Elizabeth Alexander and Sheryl Sandberg Discuss Love & Loss at NYT
New York Times's Philip Galanes moderates a conversation between poet Elizabeth Alexander and author/Facebook COO Sheryl Sandberg about the loss of their husbands and the life that comes after. In his introduction, Galanes writes: "Over a breakfast of English muffins and cappuccinos (with a side of bacon for Ms. Sandberg) at Farmers Fishers Bakers in Georgetown, the women discussed the impulse to write about their struggles, the experience of parenting through grief, and the value in sharing our deepest stories." From there:
Philip Galanes You two are like amazing reality-show contestants: Handed identical baskets of horrible ingredients, yet you come back …
Sheryl Sandberg With totally different books.
Elizabeth Alexander I was surprised that so shortly after my husband passed, maybe two weeks later, I started writing things down. It felt unseemly, almost cannibalistic.
PG You felt compelled to write?
EA It was the only way I could know what was happening to me. I knew I was alive; I knew I had to take care of my children. But writing was like placing my hand on the earth. It wasn’t comfortable. It was more like living with the steady companion of my life: making things out of experience.

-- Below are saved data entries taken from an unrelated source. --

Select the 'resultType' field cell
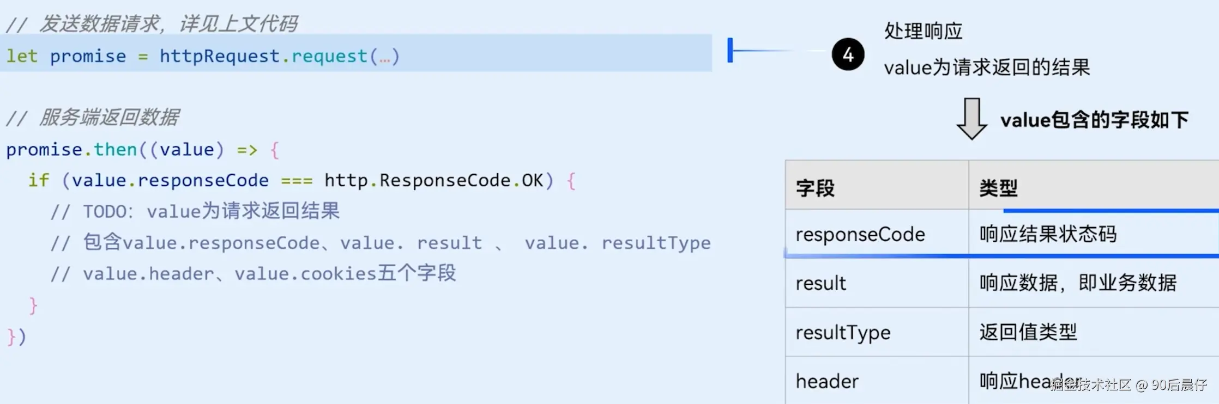The height and width of the screenshot is (404, 1219). pos(843,332)
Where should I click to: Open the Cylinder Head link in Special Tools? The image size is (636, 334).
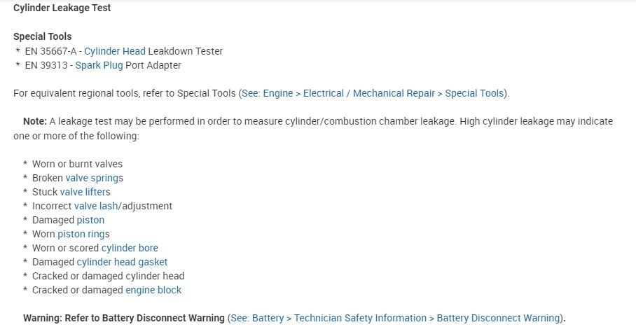point(115,51)
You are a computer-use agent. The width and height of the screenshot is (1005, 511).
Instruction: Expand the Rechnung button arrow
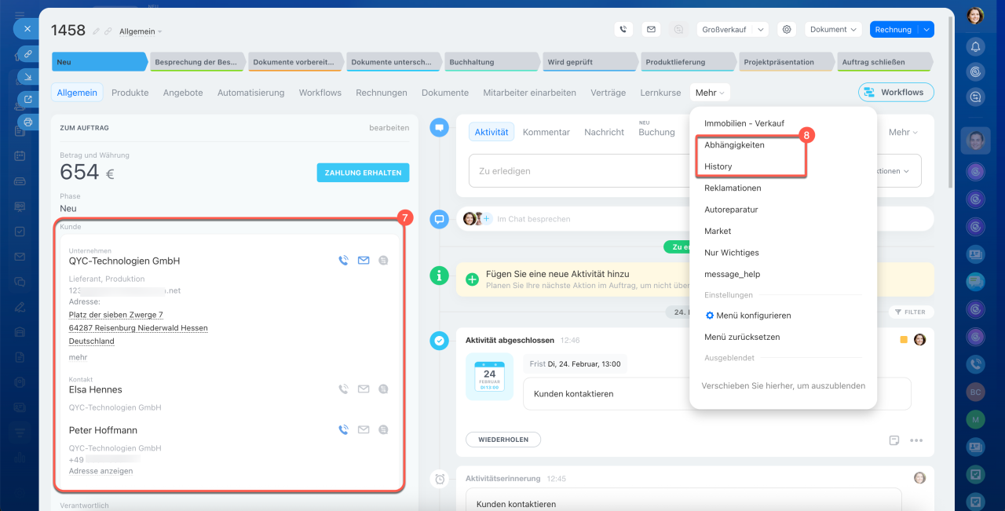pyautogui.click(x=926, y=30)
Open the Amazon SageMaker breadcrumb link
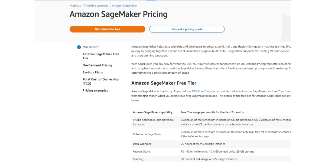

SS That’s exactly how I felt. I always wanted to keep a journal, but never did. I have a box of them from when I was a child. I’d start on January 1st and quit by the 5th or 6th. Then one day I wrote: “I’m going to bury my husband today,” and I didn’t stop. If I didn’t write every day, I felt like I was going to burst. I would walk out of the office, tears pouring down my face, and they would not stop until I wrote everything down: about the flight to Mexico [where Mr. Goldberg died], the way we didn’t go on the hike that last morning, the way they wouldn’t let me into the back of the ambulance with him.
PG Writing was a kind of self-soothing?
EA More like: If you can stay at the bone of what’s true, then that’s your lifeboat.
Continue at NYT.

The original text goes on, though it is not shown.